Streamlit in Snowflake: How to Visualise Geospatial Shapes

Saša Mitrović
7 min readFeb 7, 2024

With Streamlit on Snowflake, organisations build, run and share interactive, data-heavy applications directly on their respective Snowflake accounts. It is now so easy to know your data that there’s no more excuses if you’re not doing it. In this post, I’m showing how to do advanced visualisation of geospatial data on Streamlit.

· Why do Organisation need Visualising Geospatial Data?
· Visualising GeoJSON Layers using Pydeck in Streamlit
· Visualize Polygon Data from a Snowflake table using Pydeck in Streamlit
· Summary

Why do Organisation need Visualising Geospatial Data?

Admittedly, I’m a fan of printed maps, digital maps, location intelligence and all things geospatial, having worked for one of the leading companies in the space — Here Technologies (formerly Navteq).

But, why do companies need geospatial data analysis? Let’s look at some examples.

  1. Retail businesses rely on location intelligence to choose optimal locations for new stores, for example. Geospatial analysis helps in visualising demographic data, foot traffic patterns and competitor locations.
    By overlaying this information on maps, businesses identify prime locations for their target customer base, ensuring better market penetration and profitability.
  2. During emergencies such as natural disasters, timely and informed decision-making is critical for effective response and resource allocation. Geospatial data is essential for visualising the affected areas, identifying vulnerable populations, and coordinating emergency response efforts.
    By overlaying data on a map, emergency response organisations can assess the situation, plan evacuation routes, and allocate resources strategically, improving overall disaster management.
  3. Core logistics and supply chain management tasks are optimising routes, minimising transportation costs and ensuring timely deliveries.
    Geospatial analysis enables businesses to visualise transportation networks, identify bottlenecks and optimise routes. Real-time tracking of shipments using geospatial data helps in monitoring the movement of goods, predicting delivery times and responding timely to disruptions in the supply chain.

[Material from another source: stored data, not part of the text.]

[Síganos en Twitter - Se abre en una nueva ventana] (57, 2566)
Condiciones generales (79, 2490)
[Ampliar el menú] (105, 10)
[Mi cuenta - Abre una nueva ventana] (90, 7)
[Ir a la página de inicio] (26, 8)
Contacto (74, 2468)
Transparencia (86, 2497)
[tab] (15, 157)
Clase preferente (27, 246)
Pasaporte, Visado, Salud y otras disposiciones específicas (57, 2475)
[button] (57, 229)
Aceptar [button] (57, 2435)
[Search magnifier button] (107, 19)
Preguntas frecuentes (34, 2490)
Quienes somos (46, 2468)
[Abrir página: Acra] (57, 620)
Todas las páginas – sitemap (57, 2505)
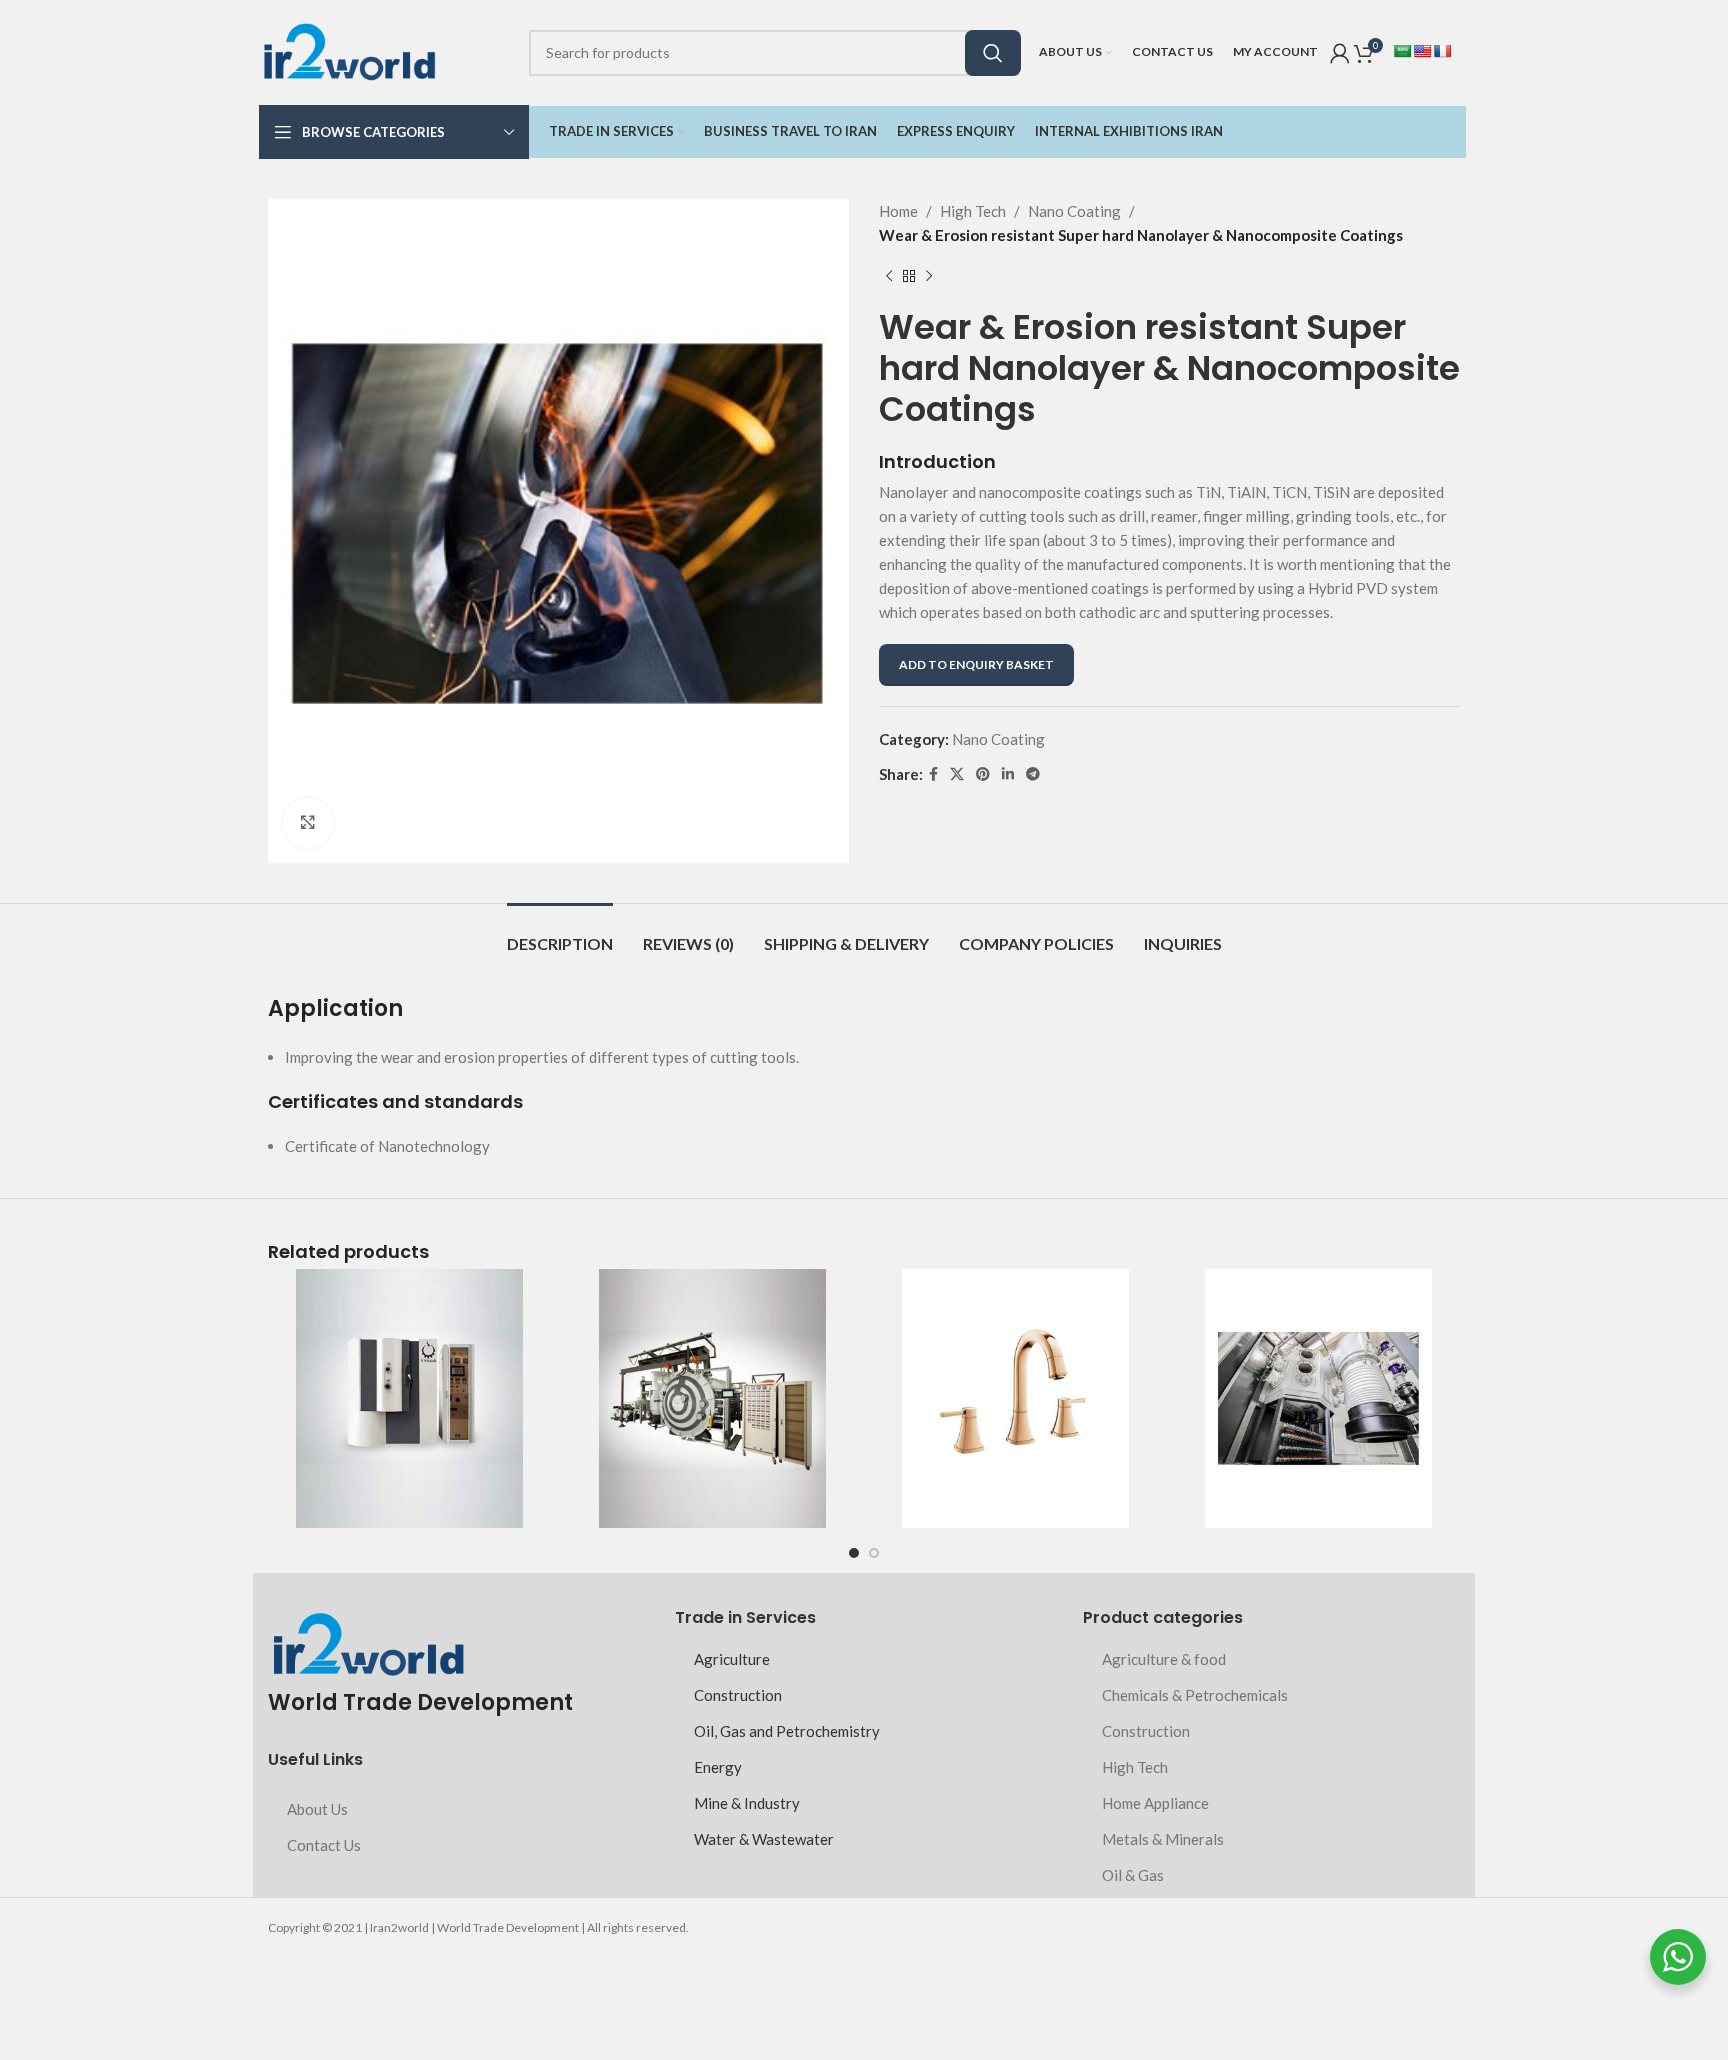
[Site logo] (349, 50)
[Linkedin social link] (1008, 774)
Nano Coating (1074, 211)
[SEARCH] (993, 53)
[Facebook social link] (933, 774)
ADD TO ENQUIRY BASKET (976, 664)
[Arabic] (1402, 51)
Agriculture (732, 1659)
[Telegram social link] (1033, 774)
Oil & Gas (1133, 1875)
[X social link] (957, 774)
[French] (1442, 51)
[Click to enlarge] (308, 823)
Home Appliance (1155, 1803)
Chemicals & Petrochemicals (1195, 1695)
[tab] (560, 933)
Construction (738, 1695)
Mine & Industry (747, 1803)
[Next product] (929, 277)
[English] (1422, 51)
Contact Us (324, 1845)
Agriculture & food (1164, 1659)
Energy (718, 1767)
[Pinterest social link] (983, 774)
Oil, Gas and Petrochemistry (787, 1731)
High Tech (973, 211)
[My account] (1340, 53)
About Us (317, 1809)
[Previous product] (889, 277)
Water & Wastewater (764, 1839)
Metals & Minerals (1163, 1839)
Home (898, 211)
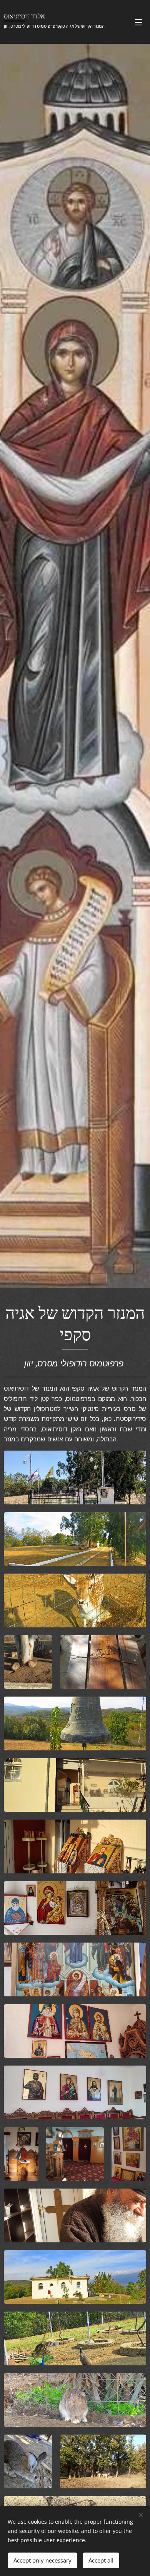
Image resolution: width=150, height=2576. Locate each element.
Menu (138, 22)
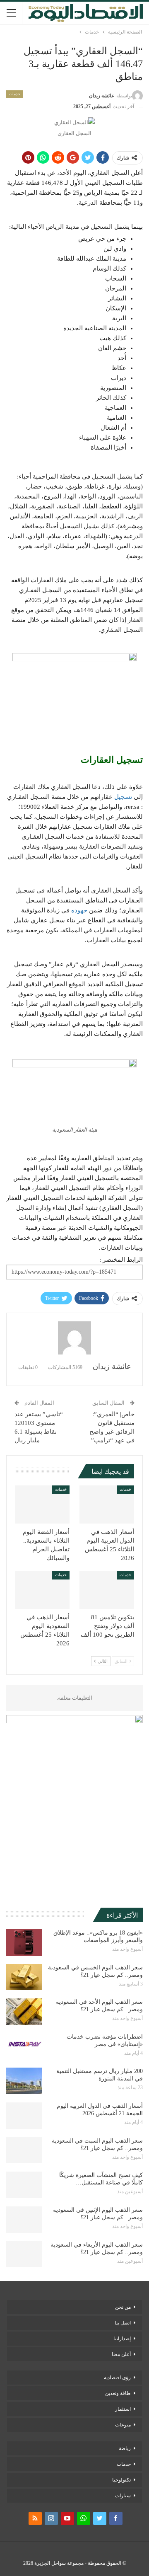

Visualising GeoJSON Layers using Pydeck in Streamlit

GeoJSON is a simple, versatile and popular format for geospatial data. Here’s an example GeoJSON data set:

https://raw.githubusercontent.com/visgl/deck.gl-data/master/examples/geojson/vancouver-blocks.json

This is a complex dataset which holds hundreds of polygons, each one describing the territory of one Vancouver city block.

As you know, Snowflake handles JSON data format natively and here’s this GeoJSON’s visual representation in Streamlit in Snowflake using st.pydeck_chart:

Visualisation of GeoJSON data in Streamlit in Snowflake

Let’s create this visualisation from scratch in Streamlit in Snowflake (SiS). There are only few steps required to do this:

  1. Create a Streamlit app in the Snowflake UI
  2. Make the GeoJSON file available to the app though a Snowflake stage
  3. Define the GeoJSON Pydeck layer passing in the GeoJSON data
  4. Visualise the map using this layer with st.pydeck_chart()

1. Creating a new Streamlit app in the Snowflake UI (Snowsight) is easy:

Creating a Streamlit app in Snowsight

With a few clisk a new app will be created containing sample code that showcases some of the cool Streamlit features. On the left side we can directly edit the app code.

2. Make the GeoJSON file available to the app though a Snowflake stage

To visualize the GeoJSON layer with Pydeck, we will use a GeoJSON file directly from a Snowflake stage without actually ingesting it into a table. How does that work?

Before we edit the newly created Streamlit app, let’s make the GeoJSON file available to the app by uploading it to a Snowflake stage. This can be done from Snowsight, here’s the documentation on that: https://docs.snowflake.com/en/user-guide/data-load-local-file-system-stage-ui#upload-files-onto-a-named-internal-stage

And here’s how that looks like:

Staging a GeoJSON File to Snowflake

3. Define the GeoJSON Pydeck layer passing in the GeoJSON data

Finally, let’s do some coding:

Here I’m fetching the file from the stage, opening it with the standard Python os package and parsing with the JSON Python package. All the packages I need for this app are available to the Streamlit app via a dedicated and secure Snowflake package repository, managed by Anaconda.

Finally, I’m creating the Pydeck GeoJson Layer.

4. Visualise the map using this layer with st.pydeck_chart()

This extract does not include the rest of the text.